Manifestation des blacks Panthers en 1971 |
Les Orientaux ne sont
jamais restés passifs. Ils ont manifesté en 1949 à Ashkelon en même temps que
les habitants de Ramleh devant la Knesset et à l’intérieur de l’Agence Juive à
Haïfa, pour exiger «du pain et du travail» car ils étaient installés
dans des villes de développement et dans les mochavim pauvres. Ceux qui
décidaient de quitter, de leur plein gré, les villages qu’on leur avait imposés
se retrouvaient dans des bidonvilles autour des grandes villes qui trouvaient
ainsi une main d’œuvre et des femmes domestiques à bon marché. Le
premier soulèvement juif marocain a eu lieu en 1959 dans le quartier pauvre de
Wadi al-Salib à Haïfa, dont la population palestinienne avait été remplacée par
des Juifs marocains qui se sont trouvés à l'avant-garde du deuxième et plus
important mouvement des Black Panthers israéliens, qui dominèrent la scène
israélienne de 1970 à 1973. En mai 1971, lors d'une de leurs plus grandes
manifestations, 260 partisans des Black Panthers furent arrêtés par la police.
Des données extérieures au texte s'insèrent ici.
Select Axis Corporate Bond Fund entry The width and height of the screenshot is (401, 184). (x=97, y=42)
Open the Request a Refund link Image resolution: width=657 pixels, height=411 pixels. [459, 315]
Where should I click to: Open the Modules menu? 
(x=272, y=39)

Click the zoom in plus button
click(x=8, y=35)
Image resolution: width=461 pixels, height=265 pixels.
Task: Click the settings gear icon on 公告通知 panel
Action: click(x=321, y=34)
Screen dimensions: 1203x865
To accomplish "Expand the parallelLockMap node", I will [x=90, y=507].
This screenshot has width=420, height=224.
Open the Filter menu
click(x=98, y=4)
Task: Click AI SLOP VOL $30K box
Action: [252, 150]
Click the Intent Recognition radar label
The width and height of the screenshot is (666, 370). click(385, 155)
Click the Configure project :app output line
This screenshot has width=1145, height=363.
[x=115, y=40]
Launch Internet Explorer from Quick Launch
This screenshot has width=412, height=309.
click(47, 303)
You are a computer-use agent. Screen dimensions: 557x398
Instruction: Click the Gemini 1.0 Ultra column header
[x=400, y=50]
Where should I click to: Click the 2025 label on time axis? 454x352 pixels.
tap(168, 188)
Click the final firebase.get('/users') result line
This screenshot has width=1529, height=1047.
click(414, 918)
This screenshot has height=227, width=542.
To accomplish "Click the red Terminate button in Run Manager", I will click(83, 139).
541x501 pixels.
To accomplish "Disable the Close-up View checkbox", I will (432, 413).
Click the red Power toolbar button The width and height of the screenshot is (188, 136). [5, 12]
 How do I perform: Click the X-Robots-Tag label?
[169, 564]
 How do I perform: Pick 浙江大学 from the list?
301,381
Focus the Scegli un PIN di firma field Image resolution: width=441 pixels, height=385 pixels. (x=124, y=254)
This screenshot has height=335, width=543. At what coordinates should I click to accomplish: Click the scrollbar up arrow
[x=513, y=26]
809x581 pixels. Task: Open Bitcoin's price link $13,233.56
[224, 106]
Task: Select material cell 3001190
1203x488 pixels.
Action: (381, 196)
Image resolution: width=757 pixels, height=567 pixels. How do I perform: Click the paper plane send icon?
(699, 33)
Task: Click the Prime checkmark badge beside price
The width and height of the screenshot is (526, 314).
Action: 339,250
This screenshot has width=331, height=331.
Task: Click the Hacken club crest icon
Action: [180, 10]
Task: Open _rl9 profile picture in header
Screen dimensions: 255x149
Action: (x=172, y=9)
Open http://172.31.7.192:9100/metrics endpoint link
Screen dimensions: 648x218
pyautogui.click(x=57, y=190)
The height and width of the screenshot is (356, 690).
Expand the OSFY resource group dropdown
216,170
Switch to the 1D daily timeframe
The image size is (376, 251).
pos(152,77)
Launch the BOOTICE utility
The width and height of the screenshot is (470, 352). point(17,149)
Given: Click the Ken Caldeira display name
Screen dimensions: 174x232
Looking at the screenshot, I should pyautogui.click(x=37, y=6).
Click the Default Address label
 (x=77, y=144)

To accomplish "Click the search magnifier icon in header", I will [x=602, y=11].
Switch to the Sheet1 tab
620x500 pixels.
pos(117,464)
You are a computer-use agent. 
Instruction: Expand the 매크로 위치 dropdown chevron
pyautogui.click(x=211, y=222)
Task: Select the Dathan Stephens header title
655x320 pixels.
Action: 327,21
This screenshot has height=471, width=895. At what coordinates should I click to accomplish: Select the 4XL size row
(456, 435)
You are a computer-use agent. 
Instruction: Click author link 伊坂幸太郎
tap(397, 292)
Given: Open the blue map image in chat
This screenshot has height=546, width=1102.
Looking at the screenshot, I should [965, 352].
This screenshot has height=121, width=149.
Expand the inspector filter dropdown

D'autres manifestations ont suivi en janvier et mai 1972 alors que le chef de
la police de l’époque, Shlomo Hillel, d’origine irakienne, avait été qualifié
de «collaborateur noir».
Begin élections 1977 |
Ces grandes vagues de
protestation ont été à l’origine de la défaite des Travaillistes en 1977. Malgré la discrimination permanente, les
Juifs orientaux ont voté en majorité pour le camp sioniste israélien et ont
favorisé la création d’implantations en Cisjordanie. D’ailleurs David Amsalem
habite Maalé Adumim dans les territoires. Les écarts de revenus, de richesse,
d'éducation et de santé entre les Ashkénazes et les Orientaux n'ont fait
qu'augmenter au cours des dernières décennies. D’ailleurs de nombreux Israéliens
n’hésitent pas à qualifier le levée des boucliers des startups israéliennes contre
la réforme judiciaire comme le combat de l’élite ashkénaze riche, qui défend
ses intérêts financiers, contre le peuple séfarade inféodé au pouvoir. Ils s’appuient en effet sur le fait que les
grandes manifestations du samedi ne sont pas l’œuvre essentielle de la Gauche
mais aussi de dirigeants économiques qui veulent protéger leurs privilèges.
2 commentaires:
Il y a un cchiffre terrible qui illustre bien cet article: 11%! 11% des jeunes israeliens proviennent de mariages "mixtes" entre ashkenazes et sefarades.
Je suis ashkenaze marie a une femme d'origine marocaine. Dans la famille de ma femme, une de ses 3 soeurs est elle aussi mariee a un ashkenaze.
Dans ma jeunesse, je militais dans le mouvement "Hanoar Hatzioni" qui preconisait de suivre l'appel de Ben Gourion au sujet de melange des origines. Les 3 derniers membres de ce mouvement en France qui ont fait leur aliya ont suivi ce propos. Une askenaze est mariee a un Yemenite, un askenaze avec une egyptienne, et moi avec une marocaine.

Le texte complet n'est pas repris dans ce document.